Eu me reunia com os meus amigos para pintar. No verão, não
tinha nada para fazer, não tinha assunto. Então a gente
pintava. Fazia muito frio. Dessa turma, faziam parte: Glênio Bianchetti,
Demi Bonorino e Danúbio Gonçalvez. A namorada do Glênio
estudava no colégio de freiras e elas ensinavam as meninas a
pintarem. Então, ela passou esses conhecimentos para o Glênio,
e ele ensinou todo mundo.
Nós não sabíamos as técnicas. Eu tive um
amigo que tentou dar umas aulas para o pessoal. Ele era mais velho.
Achou que iríamos entender, mas, não. Começamos
a ficar assustado quando ele falou sobre cores quentes, frias, isso
tudo. A gente não sabia nada. Nos anos 70, nós nos reunimos
e fomos para Bagé expor nossos trabalhos.
Quando
você começou a pintar profissionalmente?
Mais ou menos com 17 anos. Eu estava fazendo o científico lá
em Bagé (lá não tinha Clássico). A gente
fazia exposições no auditório do Correio do Povo
em Porto Alegre. Éramos Os novos de Bagé.
O
que vocês pintavam?
Paisagens. Pintávamos ao ar livre, com a paisagem na frente.
O inverno, em Bagé, era um gelo. Nós não sentíamos
frio. Íamos para os lugares e pintávamos a natureza.
Por
que você veio para o Rio?
Em Bagé era impossível, não tinha escola, nem oportunidade
de viver de pintura. Aqui era a capital cultural. Para trabalhar com
arte tinha que vir para cá.
Quando
você veio para o Rio?
Eu tinha 21 anos. Ganhei uma bolsa para estudar na Escola de Belas Artes.
A prefeitura de Bagé tinha me dado esse prêmio. Eu ganhava
uma mesada para ficar aqui estudando.
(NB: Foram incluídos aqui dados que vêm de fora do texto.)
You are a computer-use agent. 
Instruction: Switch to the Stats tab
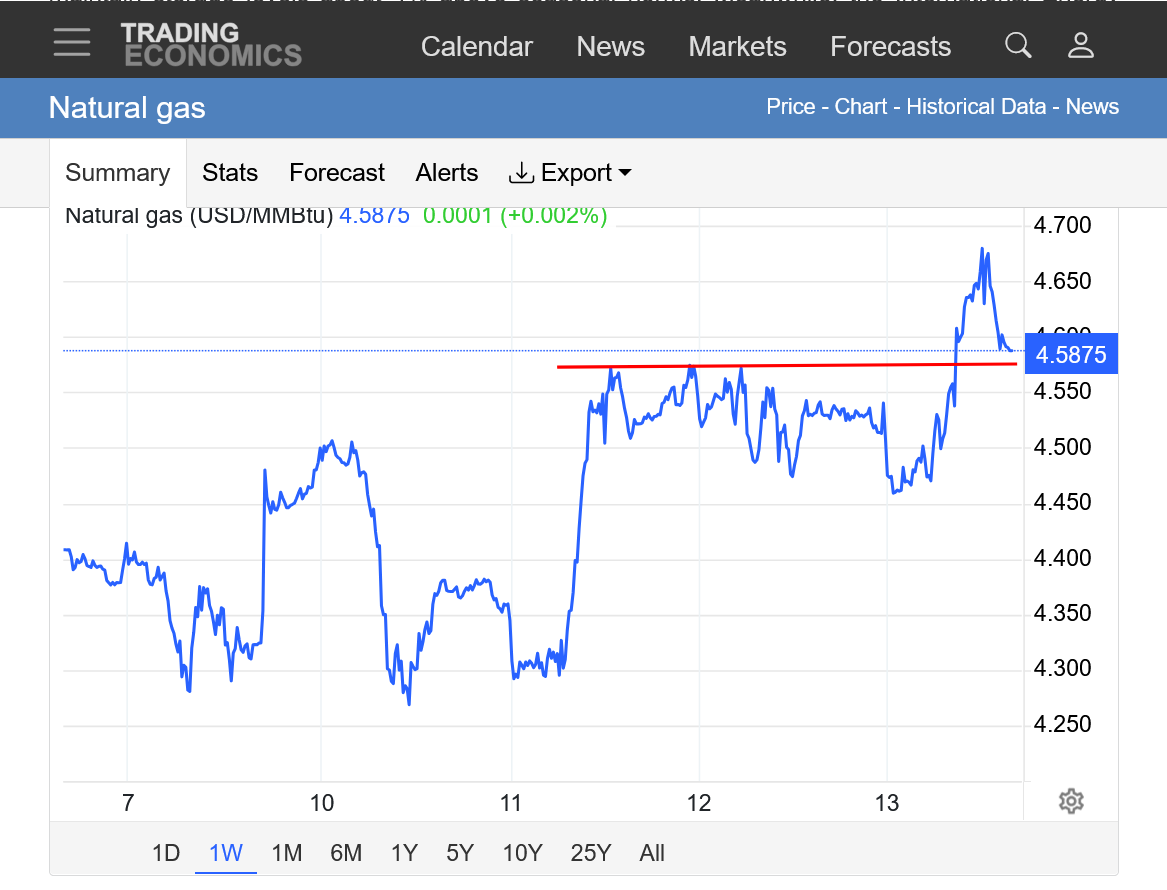230,173
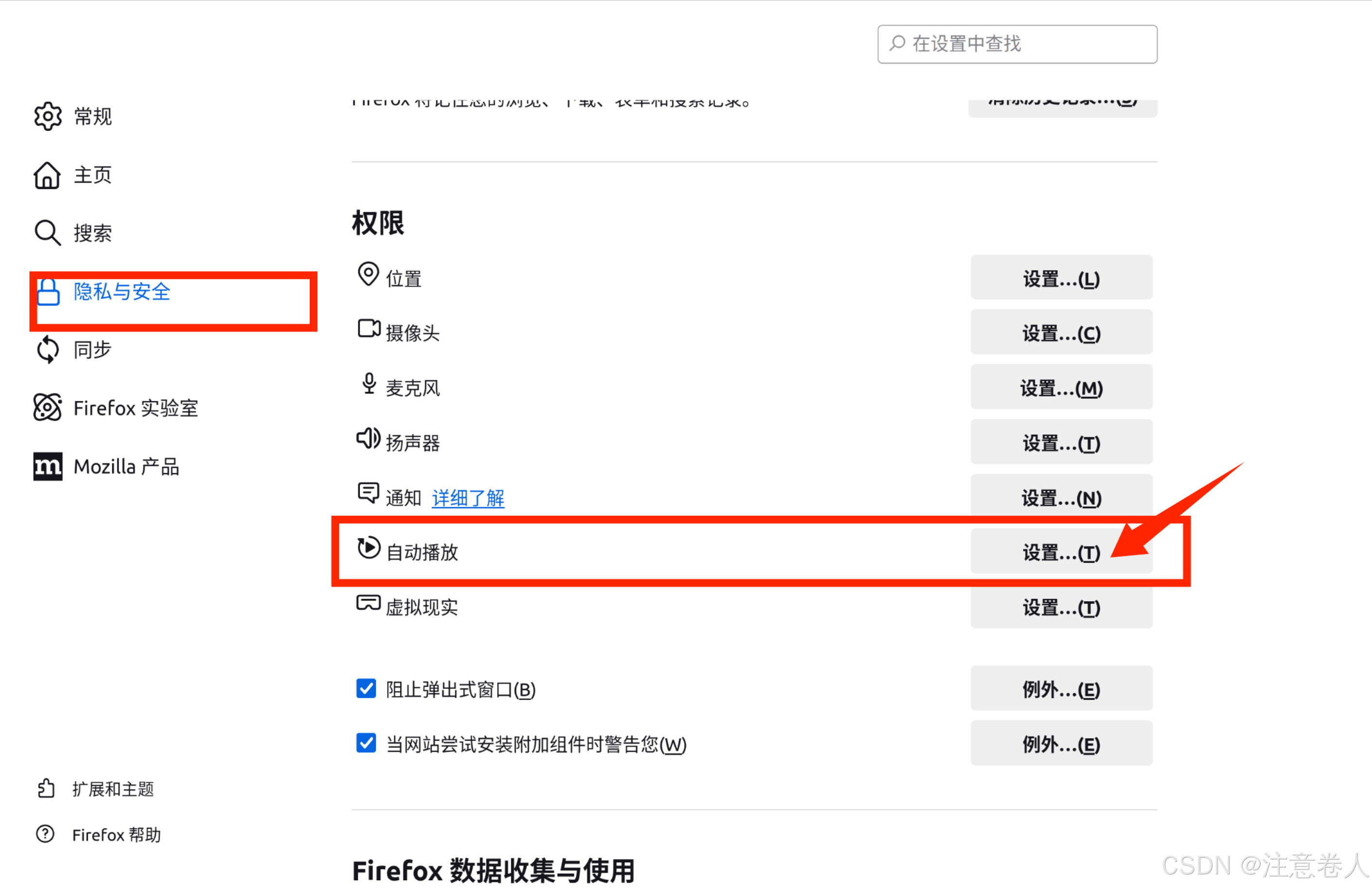1372x889 pixels.
Task: Open the Camera permission settings button 设置...(C)
Action: [1061, 333]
Mas, suspenderam a bolsa, até
hoje eu não sei qual foi o motivo. Então, eu tive que
voltar para o sul, porque fiquei sem dinheiro para me sustentar aqui.
Depois, voltei para cá. Em 1959, foi inaugurada a primeira galeria
de arte do Rio. Eu recebia um salário para ficar aqui. Era um
contrato de exclusividade. Eu pintava para eles. Com esse contrato pude
viver de arte. Então, fui para Roma. O embaixador do Brasil me
Roma era amigo do meu sogro. Fiquei lá pintando 3 anos e meio.
E
Copacabana?
Quando voltei da Itália, fui morar no Leblon. Mas, lá
era o fim do mundo. Muito longe de tudo, não dava
para ficar lá. Então vim morar aqui. Eu acho Copacabana
o bairro mais charmoso do Rio. E também, aqui tem tudo. Acho
que não moraria em outro lugar. Claro que sinto saudades do Rio
de antigamente. Quando cheguei aqui era muito mais tranqüilo.
O
que você mais gosta no bairro?
Caminhar no calçadão de manhã cedo. A paisagem
da praia é muito linda.
Se
você fosse definir o seu estilo de pintura, como seria?
Sou um pintor brasileiro. Quero pintar o Brasil. Não me interesso
pelo mercado exterior. Pinto coisas muito ligadas ao povo. Tive uma
fase abstrata... Poderia dizer que minha arte é Figurativa. Minhas
figuras são desenhadas com precisão.
Você
pinta todo dia?
Sim. De 9 às 13h. Depois, almoço. E volto à trabalhar
até as 19h. Eu acho que a disciplina é fundamental.
Tem
alguma exposição em vista?
Nenhuma. Para fazer uma exposição dá muito trabalho
e se gasta muito dinheiro. A última que fiz foi em Porto Alegre,
quando surgiram as molduras fazendo parte do próprio quadro.